Cela dit, il ressort qu’à travers ce parcours en compagnie d’une vingtaine d’artistes amis se dessine en creux un fidèle autoportrait de Philippe Jaccottet. Le poète défend, une fois de plus, un art hanté par un rêve d’harmonie et de paradis perdu. Insistante aussi est la conviction inquiète qu’il nous faut parfois renoncer à ce qui se présente trop ostensiblement comme moderne pour préserver une vérité peut-être plus authentique, venue du fond des âges – autrement dit, le recours aux artifices inventés contre la tradition par les avant-gardes successives ne doit pas s’opérer au détriment de quelque vibration plus secrète et peut-être plus pérenne en ce qu’elle a d’atavique. 
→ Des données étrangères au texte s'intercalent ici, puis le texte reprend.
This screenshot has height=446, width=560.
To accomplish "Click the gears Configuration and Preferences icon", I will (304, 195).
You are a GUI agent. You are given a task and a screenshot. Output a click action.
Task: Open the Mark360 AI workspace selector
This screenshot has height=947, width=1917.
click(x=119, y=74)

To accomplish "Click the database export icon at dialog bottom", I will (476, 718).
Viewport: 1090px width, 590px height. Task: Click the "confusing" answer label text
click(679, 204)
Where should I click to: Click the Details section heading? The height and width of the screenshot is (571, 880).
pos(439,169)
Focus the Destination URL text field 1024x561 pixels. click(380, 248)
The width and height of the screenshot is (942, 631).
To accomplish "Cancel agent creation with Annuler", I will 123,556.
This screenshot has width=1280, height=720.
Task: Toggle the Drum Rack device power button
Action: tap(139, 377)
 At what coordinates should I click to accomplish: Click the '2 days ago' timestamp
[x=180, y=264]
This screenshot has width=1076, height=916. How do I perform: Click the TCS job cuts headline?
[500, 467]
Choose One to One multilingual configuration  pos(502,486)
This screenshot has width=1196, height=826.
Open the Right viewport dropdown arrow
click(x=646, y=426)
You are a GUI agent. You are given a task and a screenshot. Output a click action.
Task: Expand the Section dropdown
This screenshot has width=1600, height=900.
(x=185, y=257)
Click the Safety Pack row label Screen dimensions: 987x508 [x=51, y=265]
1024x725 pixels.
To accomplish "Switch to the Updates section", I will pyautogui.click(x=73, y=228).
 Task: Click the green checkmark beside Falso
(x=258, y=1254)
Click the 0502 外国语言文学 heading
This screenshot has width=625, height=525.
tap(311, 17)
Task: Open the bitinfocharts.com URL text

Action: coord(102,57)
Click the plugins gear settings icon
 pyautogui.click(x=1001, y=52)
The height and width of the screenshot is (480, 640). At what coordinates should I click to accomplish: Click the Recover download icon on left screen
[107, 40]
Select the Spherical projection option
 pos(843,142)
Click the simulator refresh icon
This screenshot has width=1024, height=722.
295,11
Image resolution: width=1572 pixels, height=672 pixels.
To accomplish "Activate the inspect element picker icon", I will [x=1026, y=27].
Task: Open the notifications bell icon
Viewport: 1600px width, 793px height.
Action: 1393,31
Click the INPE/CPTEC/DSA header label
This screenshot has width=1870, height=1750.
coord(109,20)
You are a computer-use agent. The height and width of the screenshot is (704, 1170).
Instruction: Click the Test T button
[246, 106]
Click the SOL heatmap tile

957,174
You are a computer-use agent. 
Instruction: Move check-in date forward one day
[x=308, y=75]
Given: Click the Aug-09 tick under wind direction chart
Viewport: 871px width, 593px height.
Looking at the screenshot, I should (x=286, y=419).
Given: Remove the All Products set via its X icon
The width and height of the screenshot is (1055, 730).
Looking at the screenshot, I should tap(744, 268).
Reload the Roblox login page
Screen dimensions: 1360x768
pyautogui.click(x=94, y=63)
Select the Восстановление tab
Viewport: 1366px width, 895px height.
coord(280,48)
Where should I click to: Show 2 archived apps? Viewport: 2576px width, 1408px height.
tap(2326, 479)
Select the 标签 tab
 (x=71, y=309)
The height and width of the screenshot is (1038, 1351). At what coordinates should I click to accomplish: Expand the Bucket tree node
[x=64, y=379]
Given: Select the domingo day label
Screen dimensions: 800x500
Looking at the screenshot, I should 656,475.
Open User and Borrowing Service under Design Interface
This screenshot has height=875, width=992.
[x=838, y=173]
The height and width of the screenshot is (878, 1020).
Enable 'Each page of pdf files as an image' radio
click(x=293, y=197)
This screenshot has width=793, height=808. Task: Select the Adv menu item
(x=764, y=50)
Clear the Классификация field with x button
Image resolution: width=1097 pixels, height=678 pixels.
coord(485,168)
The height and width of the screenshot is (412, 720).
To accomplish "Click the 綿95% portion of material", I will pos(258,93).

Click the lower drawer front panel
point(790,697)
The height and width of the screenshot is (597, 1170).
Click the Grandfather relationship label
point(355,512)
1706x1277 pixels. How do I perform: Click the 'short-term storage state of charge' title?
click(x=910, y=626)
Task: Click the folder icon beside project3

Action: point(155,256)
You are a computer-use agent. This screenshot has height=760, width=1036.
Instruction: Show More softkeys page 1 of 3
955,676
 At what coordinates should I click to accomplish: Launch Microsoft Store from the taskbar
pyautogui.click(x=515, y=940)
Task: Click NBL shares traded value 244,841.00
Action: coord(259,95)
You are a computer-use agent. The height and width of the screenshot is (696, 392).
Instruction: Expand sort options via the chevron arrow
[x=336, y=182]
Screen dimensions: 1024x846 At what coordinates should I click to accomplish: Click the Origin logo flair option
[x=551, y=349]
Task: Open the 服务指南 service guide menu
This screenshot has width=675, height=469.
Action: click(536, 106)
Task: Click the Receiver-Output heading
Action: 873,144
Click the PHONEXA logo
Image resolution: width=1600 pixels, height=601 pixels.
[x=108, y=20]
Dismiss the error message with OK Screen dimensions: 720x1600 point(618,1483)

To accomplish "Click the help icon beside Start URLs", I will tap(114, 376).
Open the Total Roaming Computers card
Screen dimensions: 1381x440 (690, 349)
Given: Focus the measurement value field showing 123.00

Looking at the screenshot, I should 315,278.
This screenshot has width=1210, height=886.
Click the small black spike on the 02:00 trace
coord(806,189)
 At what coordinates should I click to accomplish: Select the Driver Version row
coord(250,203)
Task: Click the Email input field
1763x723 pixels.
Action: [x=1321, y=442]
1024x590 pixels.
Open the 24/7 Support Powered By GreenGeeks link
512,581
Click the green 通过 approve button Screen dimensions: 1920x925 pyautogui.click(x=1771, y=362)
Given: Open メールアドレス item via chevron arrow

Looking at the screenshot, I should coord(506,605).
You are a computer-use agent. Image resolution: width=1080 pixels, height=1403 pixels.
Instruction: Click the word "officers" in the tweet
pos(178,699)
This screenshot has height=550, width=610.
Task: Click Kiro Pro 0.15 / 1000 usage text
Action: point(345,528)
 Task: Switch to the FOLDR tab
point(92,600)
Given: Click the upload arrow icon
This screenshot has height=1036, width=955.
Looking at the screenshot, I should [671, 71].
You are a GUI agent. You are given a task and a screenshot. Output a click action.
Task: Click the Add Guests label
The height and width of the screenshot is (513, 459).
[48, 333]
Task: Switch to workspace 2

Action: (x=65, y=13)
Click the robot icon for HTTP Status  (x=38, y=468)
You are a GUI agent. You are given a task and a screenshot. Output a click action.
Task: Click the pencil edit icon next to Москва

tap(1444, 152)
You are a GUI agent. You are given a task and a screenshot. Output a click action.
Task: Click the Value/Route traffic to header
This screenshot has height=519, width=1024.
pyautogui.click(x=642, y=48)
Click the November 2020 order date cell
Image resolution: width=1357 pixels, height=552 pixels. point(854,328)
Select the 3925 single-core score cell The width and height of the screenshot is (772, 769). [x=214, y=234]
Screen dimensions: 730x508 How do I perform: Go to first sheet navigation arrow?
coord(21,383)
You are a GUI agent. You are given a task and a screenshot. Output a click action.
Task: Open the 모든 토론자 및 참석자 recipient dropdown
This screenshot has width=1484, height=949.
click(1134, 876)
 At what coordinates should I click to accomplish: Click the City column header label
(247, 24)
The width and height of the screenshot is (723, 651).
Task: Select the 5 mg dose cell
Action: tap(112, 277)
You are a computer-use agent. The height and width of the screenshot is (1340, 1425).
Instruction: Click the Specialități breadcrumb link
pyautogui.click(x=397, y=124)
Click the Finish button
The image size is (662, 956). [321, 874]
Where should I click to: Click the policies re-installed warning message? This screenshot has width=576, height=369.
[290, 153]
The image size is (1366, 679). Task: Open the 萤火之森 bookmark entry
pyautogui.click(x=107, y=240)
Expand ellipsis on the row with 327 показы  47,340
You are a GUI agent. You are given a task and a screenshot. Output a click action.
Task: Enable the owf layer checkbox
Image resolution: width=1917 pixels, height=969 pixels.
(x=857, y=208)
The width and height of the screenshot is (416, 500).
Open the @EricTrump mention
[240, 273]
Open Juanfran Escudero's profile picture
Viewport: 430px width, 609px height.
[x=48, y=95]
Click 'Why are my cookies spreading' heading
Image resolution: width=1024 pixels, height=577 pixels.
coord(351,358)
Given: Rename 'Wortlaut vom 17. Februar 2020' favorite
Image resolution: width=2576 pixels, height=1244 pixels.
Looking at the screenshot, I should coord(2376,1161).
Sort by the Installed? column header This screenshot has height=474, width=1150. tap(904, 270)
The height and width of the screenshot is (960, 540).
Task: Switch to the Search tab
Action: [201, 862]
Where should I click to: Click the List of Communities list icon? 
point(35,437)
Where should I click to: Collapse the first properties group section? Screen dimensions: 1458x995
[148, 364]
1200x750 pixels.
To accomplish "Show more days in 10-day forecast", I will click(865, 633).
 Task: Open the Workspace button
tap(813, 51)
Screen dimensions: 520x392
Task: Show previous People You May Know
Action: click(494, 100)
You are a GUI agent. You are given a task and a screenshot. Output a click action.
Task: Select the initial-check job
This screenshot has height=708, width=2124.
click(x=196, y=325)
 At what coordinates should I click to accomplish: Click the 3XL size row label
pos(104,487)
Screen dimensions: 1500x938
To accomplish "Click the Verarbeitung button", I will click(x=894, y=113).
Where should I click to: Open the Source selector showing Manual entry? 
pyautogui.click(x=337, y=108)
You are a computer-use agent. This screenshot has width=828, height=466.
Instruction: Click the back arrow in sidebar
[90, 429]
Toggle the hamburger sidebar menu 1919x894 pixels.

Mais quel poète en ce monde a eu l’insigne témérité (oui, aujourd’hui l’humilité requiert de l’audace d’écrire à la toute fin d’une étude (entre deux parenthèses !), de manière conclusive, en guise d’adieu ce qui n’est sûrement pas une pirouette de faux modeste : "Décidément, quoi qu’on en ait, ce ne sont là que des phrases : qu’on les oublie au plus vite pour mieux regarder les tableaux ! "

 

Par Patrick Corneau

 

* Piero della Francesca – René Auberjonois – Marc Chagall – Giorgio Morandi – Charles Chinet – Lélo Fiaux – Alberto Giacometti – Italo de Grandi – Gérard de Palézieux – Gérald Goy – Henriette Grindat – Jean- Jacques Gut – Jean-Claude Hesselbarth – Henri Lachièze-Rey – Gilbert Koull – Nasser Assar – Antoine Poncet – Claude Garache – Jean Eicher – Anne-Marie Jaccottet – André du Besset – Paul Vergier.

** Dans Jean Grenier, Réflexions sur quelques écrivains, Coll. Blanche, Gallimard, 1973.

*** Il y aurait beaucoup à dire sur la parenthèse dans l’économie du texte jaccottetien : celle-ci joue le rôle de la pédale pour le piano ; elle joue dans le dessin le rôle de l’estompe ou du trait. Elle diminue ou accentue ; elle est signe d’une extrême (non excessive) attention. C’est peut-être à travers la parenthèse que Philippe Jaccottet se révèle le mieux.